Business Standard

Ranbaxy reports Rs 73.6 crore net loss in Jan-Mar

The company recorded inventory and other costs' write-off and goodwill impairment write-off of Rs 16 cr and Rs 44 cr, respectively

BS Reporter New Delhi
Regulatory bans impacting sales across key markets dragged drugmaker Ranbaxy Laboratories into the red during the quarter ended March. The Gurgaon-headquartered pharmaceutical company, to soon merge into rival Sun Pharmaceutical Industries, reported a consolidated net loss of Rs 73.6 crore during the January-March 2014 quarter.

It had posted a net profit of Rs 125.7 crore during the year-ago period.

During the quarter this year, the company recorded inventory and other costs’ write-off and goodwill impairment write-off of Rs 16 crore and Rs 44 crore, respectively.

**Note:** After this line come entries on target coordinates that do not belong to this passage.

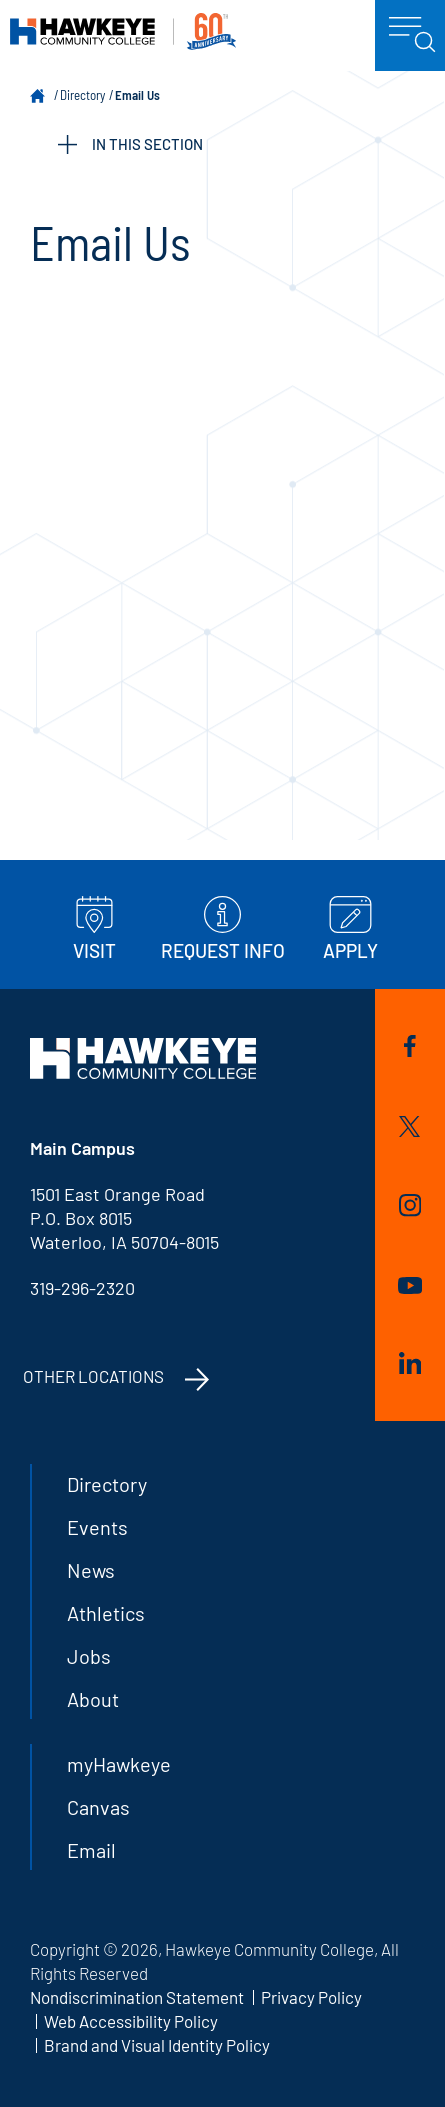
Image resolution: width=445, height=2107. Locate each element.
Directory (82, 95)
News (91, 1570)
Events (97, 1527)
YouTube (410, 1285)
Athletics (106, 1613)
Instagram (410, 1205)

Recently, Mumbai-based Sun Pharma agreed to acquire Ranbaxy from Japanese owner Daiichi Sankyo in a $4-billion transaction, which includes an $800-million debt. While the deal is pending various regulatory approvals and is expected to be complete by the year end, the combination of the two will create the world’s fifth-largest generic drugmaker and the largest pharmaceutical company in India.
 

After a slew of regulatory issues at its Indian factories, Ranbaxy’s sales have suffered in its export markets such as the US and Europe. All four domestic factories of Ranbaxy —  at Poanta Sahib (Himachal Pradesh), Dewas (Madhya Pradesh), Mohali (Punjab) and active pharmaceutical ingredient (API) manufacturing facility at Toansa (Punjab) — are banned from supplying medicines to the US. The company has also stopped API supplies from some plants to Europe.

During the March quarter, Ranbaxy’s consolidated revenues rose one per cent to Rs 2,436 crore compared with Rs 2,411 crore a year ago.

The company has changed its accounting year from January-December (calendar year) to April-March (financial year). So, the current accounting year is for 15 months. Ranbaxy has posted a net loss of Rs 1,085 crore for the 15 months ended March 31.

In the US, Ranbaxy recorded sales of Rs 770 crore during the quarter, up 19 per cent on a year ago. But sales in the US market declined sequentially by $22 million mainly due to the ban on supplies from the Toansa unit. Observers are hopeful under Sun’s guidance, Ranbaxy would see a fast resolution of its regulatory issues in the foreign market.

During a post-earning conference call with analysts, Ranbaxy’s CEO and managing director Arun Sawhney said planning for the integration of the two domestic majors have begun.

The Ranbaxy management also indicated that remedial costs at its various plants have come down over past few years. The company also initiated certain measures past few quarters to bring down expenses significantly.

Sawhney said the firm believes that it will be retaining its sales exclusivity on pending approvals in the US. Besides, the drug maker has recently made 10 new generic drug filings seeking approvals from the US regulator. Ranbaxy is currently allowed to manufacture and supply products from the US market only from its New Jersey-based Ohm Laboratories.

On Friday, Ranbaxy shares ended at Rs 463.60 apiece on the BSE, down 1.26 per cent from the previous close.